A Little Bit of the Manuals - jcr
http://ascii.textfiles.com/archives/4783

======
jcr
There are two other recent announcements that didn't get much attention on HN.
The first is the announcement [1] of the creation of the new ArchiveCorps [2],
and the second is the announcement [3] of the new digitization wiki [4].

[1]
[http://ascii.textfiles.com/archives/4755](http://ascii.textfiles.com/archives/4755)

[2] [http://www.archivecorps.org/](http://www.archivecorps.org/)

[3]
[http://ascii.textfiles.com/archives/4775](http://ascii.textfiles.com/archives/4775)

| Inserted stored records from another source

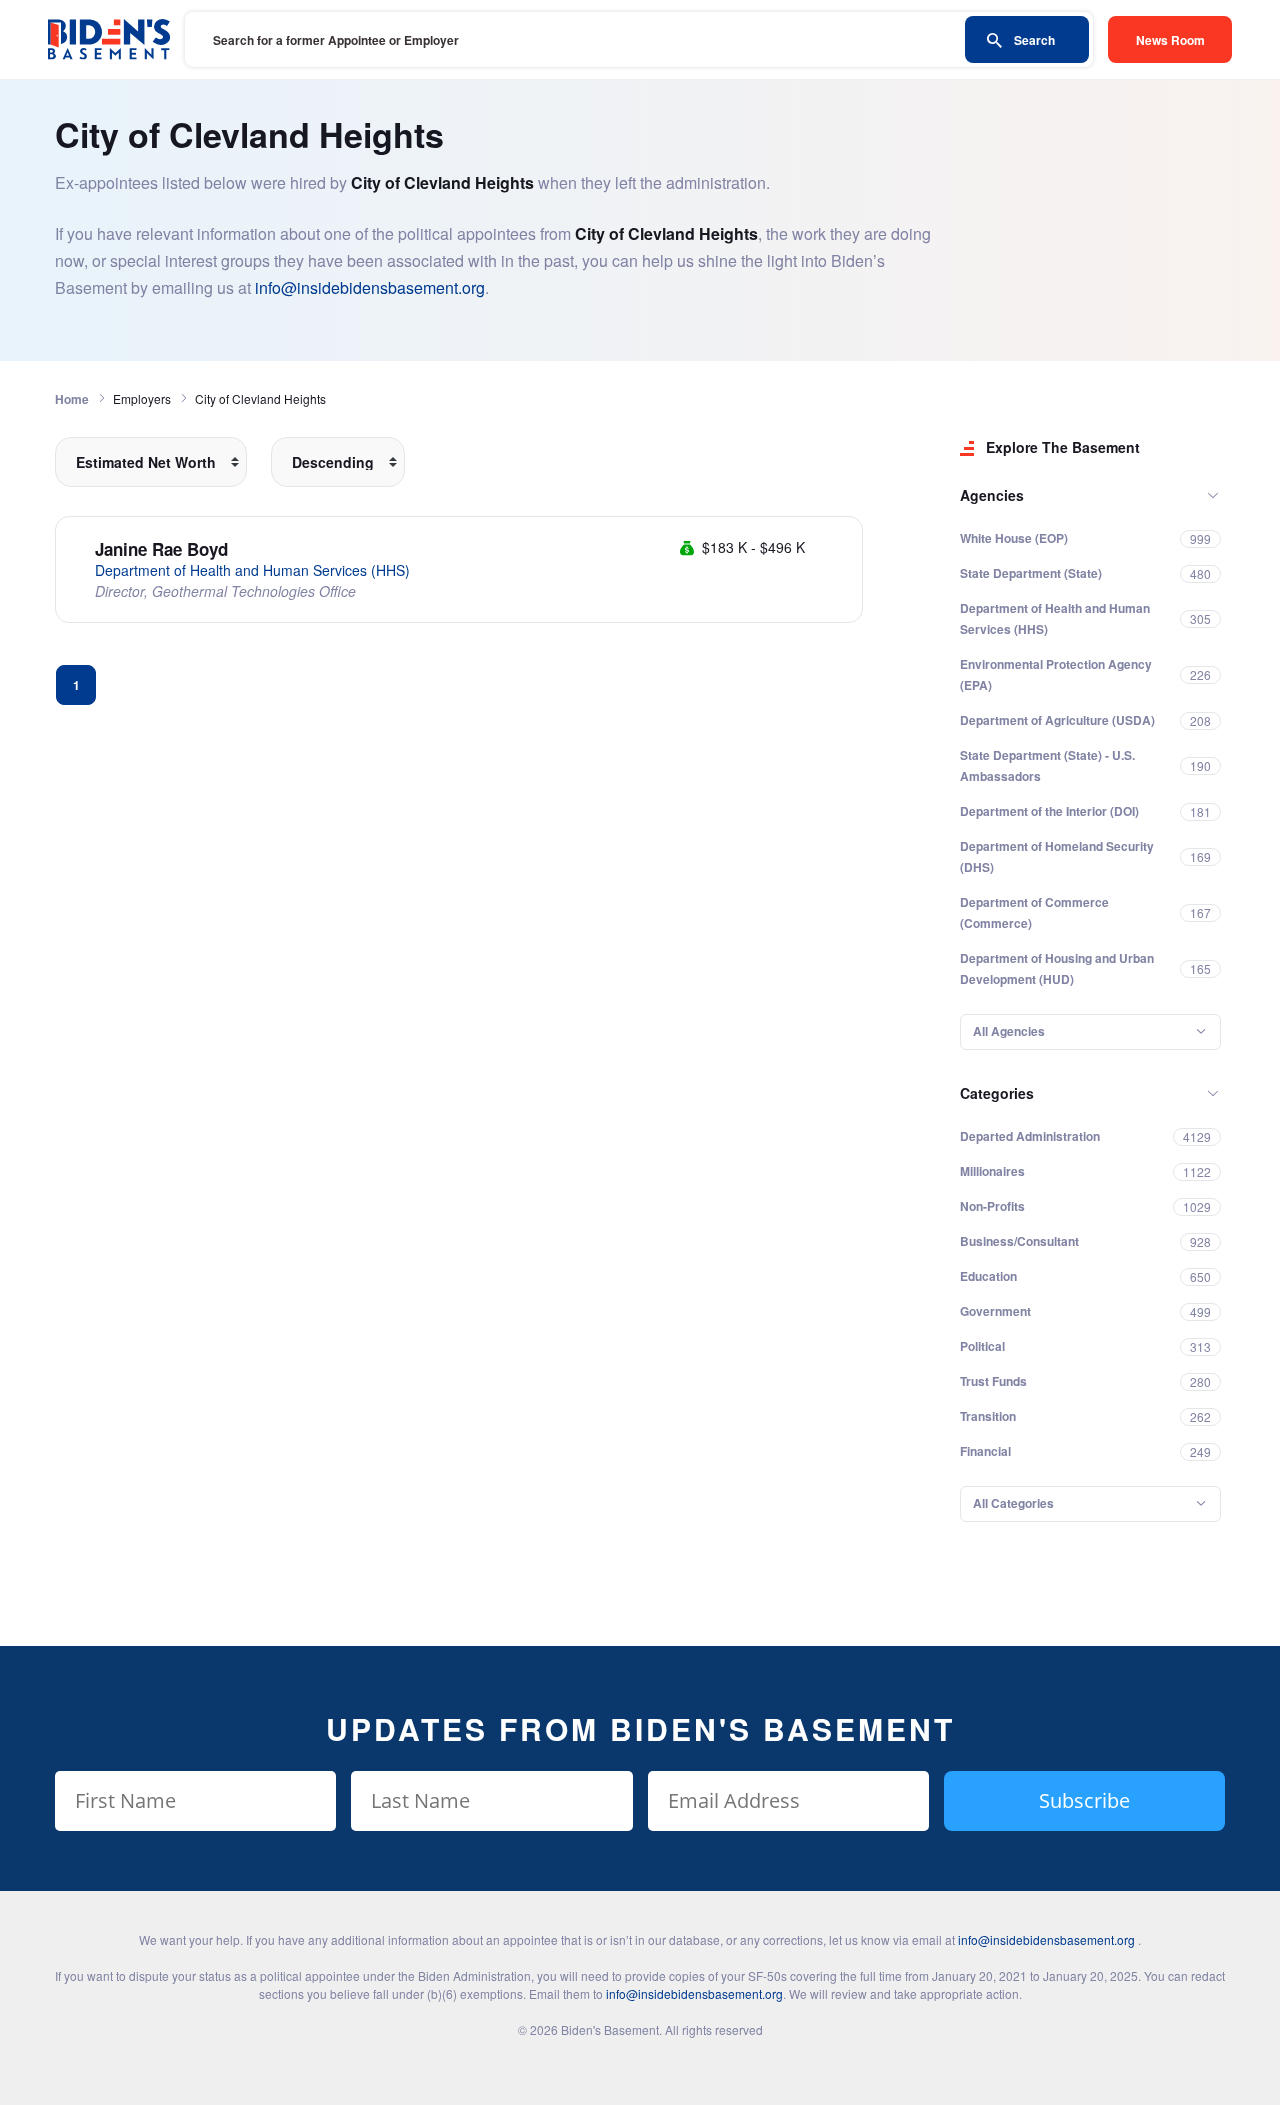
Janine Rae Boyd (161, 549)
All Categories (1013, 1503)
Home (72, 399)
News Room (1170, 40)
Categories (997, 1093)
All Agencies (1009, 1031)
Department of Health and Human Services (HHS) (252, 570)
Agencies (992, 495)
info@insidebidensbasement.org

[4] [http://digitize.archiveteam.org/](http://digitize.archiveteam.org/)

------
themodelplumber
It was awesome to open one of the manuals and see that it's hosted at
archive.org. I really like using the reader software there, even on mobile[1],
and have been reading a _lot_ of texts recently, everything from the B-25
Mitchell manual to a book from the 1920s, full of essays on science and
religion, to the Gregg shorthand manuals. It's really mind-blowing to even
just browse a single collection like WWII and see what's available. Huge
thanks to the team for everything they've done and continue to do.

[1] Tap the magnifying glass icon, switch the layout to single-page mode, zoom
as much as required to fit the page, and tap the pager arrows to switch pages.
Zoom is preserved across page turns. Works especially well on higher-DPI
screens.

------
userbinator
_Will it be loved by a tiny few and ignored by the world?_

I think that's the most likely outcome. There are always millions of books
around the world residing in libraries, which are unused for long periods of
time. Likewise, these manuals will just become another collection in the
archive for someone to (hopefully) eventually find. In fact I'd say that's the
purpose of an archive - not to provide the most popular content, but to
collect as much information as possible to preserve for those seeking it.

------
acqq
Allow me to claim that to the electrical engineer writing this, the
"Instruction Manual For The UHF Q Meter Type 280-A" linked there is really
beautiful.

(It even has a bibliography!)